Cyclic somatostatin octapeptide analogues with high affinity and selectivity toward mu opioid receptors

A series of cyclic conformationally restricted penicillamine containing somatostatin octapeptide analogues have been prepared by standard solid phase synthetic techniques and tested for their ability to inhibit specific [¹²⁵I]CGP 23,996 (des-Ala¹-,Gly²-[desamino-Cys³Tyr¹¹]-dicarba^3,14- somatostatin), [³H]naloxone or [³H]DPDPE ([D-Pen²-D-Pen⁵]enkephalin) binding in rat brain membrane preparations. We now report structure-activity relationship studies with the syntheis of our most potent and selective mu opioid receptor compound DPheCysTyrDTrpOrnThrPenThrNH₂, which we refer to as Cys²Tyr³Orn⁵Pen⁷-amide.
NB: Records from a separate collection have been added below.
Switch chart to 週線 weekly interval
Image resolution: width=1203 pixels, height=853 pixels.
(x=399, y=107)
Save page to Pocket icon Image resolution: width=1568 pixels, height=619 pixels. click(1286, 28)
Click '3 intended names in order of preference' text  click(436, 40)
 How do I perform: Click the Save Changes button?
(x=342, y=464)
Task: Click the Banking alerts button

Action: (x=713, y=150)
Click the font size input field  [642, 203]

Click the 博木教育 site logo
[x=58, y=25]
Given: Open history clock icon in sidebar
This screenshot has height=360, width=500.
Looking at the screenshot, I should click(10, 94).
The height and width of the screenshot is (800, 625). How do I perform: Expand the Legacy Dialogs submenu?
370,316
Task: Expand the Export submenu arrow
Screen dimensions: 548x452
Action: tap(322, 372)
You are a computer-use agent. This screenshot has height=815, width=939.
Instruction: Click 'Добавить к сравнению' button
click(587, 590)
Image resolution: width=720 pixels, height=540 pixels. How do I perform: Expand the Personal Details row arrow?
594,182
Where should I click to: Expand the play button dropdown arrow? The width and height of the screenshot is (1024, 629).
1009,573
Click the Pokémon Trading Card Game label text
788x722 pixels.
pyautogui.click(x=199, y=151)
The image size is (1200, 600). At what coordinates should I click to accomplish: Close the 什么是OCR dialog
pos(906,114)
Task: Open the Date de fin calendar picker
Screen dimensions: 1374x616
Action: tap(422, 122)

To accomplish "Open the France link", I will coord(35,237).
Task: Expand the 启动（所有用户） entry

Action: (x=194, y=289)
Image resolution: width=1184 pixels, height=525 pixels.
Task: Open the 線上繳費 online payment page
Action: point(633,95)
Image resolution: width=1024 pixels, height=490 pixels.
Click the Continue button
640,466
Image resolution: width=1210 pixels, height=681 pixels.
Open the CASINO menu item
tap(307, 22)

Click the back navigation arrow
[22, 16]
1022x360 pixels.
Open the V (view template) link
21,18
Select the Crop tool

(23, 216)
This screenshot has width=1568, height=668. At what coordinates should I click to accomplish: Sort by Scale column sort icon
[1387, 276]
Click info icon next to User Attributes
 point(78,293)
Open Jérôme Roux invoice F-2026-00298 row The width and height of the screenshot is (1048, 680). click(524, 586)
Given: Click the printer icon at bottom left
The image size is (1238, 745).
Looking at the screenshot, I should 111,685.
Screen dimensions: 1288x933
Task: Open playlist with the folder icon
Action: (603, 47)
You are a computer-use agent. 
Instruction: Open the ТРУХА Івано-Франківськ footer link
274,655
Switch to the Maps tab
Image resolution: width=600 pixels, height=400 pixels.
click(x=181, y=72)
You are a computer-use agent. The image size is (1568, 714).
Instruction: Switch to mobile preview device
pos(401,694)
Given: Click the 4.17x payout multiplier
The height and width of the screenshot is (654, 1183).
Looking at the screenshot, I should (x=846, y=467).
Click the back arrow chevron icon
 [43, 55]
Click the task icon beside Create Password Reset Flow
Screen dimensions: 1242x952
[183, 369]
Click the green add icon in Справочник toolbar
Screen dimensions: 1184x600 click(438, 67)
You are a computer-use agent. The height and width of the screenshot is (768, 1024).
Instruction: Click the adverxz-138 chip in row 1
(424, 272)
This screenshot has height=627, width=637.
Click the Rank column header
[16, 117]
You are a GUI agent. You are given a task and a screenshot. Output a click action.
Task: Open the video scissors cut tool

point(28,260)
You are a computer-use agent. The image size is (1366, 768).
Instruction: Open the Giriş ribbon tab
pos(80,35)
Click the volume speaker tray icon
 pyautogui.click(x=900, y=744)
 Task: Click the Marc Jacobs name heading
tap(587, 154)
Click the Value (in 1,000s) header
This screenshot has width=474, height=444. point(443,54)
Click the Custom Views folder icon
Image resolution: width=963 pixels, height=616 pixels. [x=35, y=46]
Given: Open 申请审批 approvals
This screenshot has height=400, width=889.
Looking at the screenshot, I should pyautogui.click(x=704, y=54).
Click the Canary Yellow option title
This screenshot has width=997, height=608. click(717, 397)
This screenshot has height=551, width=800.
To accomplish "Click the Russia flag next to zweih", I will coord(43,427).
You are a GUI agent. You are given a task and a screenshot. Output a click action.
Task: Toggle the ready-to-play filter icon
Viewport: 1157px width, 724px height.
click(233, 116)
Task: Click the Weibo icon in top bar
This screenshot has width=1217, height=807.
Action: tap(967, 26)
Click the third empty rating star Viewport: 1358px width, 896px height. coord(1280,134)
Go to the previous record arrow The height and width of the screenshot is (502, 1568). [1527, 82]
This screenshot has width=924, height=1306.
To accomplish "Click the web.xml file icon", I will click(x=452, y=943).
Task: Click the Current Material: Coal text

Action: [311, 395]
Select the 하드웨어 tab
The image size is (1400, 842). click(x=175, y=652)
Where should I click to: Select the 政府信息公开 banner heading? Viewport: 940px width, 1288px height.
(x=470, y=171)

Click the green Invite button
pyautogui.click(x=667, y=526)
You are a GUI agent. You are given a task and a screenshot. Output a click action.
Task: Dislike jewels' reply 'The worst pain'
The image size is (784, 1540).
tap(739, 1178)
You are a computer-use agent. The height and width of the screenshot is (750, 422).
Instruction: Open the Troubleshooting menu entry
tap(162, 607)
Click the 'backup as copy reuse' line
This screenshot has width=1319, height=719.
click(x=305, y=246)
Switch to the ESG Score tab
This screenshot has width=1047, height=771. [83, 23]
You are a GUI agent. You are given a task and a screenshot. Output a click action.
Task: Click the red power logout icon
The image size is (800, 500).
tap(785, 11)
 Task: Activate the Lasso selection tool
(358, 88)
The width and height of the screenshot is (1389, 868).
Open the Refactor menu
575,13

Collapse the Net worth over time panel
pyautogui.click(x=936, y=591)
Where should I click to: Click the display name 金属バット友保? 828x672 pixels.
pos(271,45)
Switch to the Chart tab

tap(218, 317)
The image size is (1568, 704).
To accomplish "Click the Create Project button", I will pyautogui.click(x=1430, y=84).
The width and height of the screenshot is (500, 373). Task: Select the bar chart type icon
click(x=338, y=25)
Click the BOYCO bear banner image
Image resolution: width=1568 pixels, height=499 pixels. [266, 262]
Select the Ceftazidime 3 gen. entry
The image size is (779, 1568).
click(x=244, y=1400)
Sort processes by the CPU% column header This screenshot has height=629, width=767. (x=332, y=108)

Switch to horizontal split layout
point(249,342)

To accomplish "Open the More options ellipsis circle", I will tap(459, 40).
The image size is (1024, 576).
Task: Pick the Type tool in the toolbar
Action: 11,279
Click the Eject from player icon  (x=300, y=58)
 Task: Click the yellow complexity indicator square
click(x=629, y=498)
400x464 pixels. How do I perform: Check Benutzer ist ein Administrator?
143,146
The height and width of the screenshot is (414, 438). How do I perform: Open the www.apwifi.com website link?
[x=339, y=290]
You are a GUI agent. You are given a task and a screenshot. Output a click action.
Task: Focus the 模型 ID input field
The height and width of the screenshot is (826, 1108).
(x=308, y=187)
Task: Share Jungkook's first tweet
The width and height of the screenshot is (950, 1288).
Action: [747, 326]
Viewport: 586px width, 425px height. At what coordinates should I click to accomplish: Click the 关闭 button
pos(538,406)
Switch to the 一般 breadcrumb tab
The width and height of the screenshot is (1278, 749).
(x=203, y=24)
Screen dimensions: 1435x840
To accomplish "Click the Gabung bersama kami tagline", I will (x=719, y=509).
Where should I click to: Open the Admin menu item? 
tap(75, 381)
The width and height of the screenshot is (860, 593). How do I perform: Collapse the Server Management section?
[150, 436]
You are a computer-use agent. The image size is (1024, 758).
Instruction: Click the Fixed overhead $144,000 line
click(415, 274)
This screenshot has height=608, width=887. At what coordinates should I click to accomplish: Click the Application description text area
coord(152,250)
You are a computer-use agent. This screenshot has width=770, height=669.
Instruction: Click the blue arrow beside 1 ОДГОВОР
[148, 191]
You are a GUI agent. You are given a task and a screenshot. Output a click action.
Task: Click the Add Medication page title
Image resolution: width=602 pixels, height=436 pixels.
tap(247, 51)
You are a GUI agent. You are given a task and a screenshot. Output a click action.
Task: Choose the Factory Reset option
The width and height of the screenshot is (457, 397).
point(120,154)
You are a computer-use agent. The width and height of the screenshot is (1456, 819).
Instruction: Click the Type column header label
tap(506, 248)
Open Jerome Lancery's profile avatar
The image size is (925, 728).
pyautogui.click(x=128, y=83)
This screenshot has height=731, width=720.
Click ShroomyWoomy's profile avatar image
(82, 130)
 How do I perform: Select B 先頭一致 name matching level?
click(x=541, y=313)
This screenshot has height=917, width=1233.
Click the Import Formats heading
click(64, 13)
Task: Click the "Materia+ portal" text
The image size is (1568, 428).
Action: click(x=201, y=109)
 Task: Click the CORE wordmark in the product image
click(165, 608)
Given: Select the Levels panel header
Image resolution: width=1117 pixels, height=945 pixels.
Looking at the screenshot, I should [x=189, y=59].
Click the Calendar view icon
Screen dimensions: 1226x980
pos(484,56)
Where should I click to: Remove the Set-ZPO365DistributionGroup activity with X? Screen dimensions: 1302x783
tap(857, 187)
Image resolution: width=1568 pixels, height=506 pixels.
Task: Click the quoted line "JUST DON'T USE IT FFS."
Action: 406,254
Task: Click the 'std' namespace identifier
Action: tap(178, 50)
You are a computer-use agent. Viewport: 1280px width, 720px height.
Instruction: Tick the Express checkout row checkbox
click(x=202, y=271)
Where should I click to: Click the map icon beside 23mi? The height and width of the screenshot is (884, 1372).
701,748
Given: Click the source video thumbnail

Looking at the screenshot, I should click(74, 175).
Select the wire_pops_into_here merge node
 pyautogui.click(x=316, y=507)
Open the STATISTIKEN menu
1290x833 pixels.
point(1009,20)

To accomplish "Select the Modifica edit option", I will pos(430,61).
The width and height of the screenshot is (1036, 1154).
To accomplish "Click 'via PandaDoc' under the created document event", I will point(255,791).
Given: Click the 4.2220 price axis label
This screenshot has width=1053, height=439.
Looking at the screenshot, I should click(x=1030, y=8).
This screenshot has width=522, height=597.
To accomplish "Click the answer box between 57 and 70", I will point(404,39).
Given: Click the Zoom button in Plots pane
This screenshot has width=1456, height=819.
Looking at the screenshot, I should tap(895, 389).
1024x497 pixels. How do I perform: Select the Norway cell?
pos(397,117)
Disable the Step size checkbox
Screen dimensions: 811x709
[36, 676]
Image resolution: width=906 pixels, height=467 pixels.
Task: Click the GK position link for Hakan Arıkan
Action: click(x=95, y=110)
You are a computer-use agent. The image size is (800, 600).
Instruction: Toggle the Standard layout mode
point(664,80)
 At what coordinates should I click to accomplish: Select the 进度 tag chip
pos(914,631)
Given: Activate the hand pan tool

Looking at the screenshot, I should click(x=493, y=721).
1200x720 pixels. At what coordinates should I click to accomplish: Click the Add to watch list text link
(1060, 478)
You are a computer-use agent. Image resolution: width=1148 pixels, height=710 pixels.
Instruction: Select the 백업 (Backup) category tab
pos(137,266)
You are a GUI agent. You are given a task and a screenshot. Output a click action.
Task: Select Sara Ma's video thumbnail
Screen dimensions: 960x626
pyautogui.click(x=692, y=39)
While this octapeptide exhibited high affinity (IC₅₀ = 2.80 nM) for an apparently single population of binding sites (n_H = 0.89 ± 0.1) and exceptional selectivity for mu opioid receptos with an IC₅₁(DPDPE)/IC₅₀ (naloxone) ratio of 4,829, it also displayed very low affinity for somatostatin receptors (IC₅₀ = 22,700 nM). Thus, Cys²Tyr³Orn⁵ Pen⁷-amide may be the ligand of choice for further characterization of mu opioid receptors and for examining the physiological role of this class of receptors.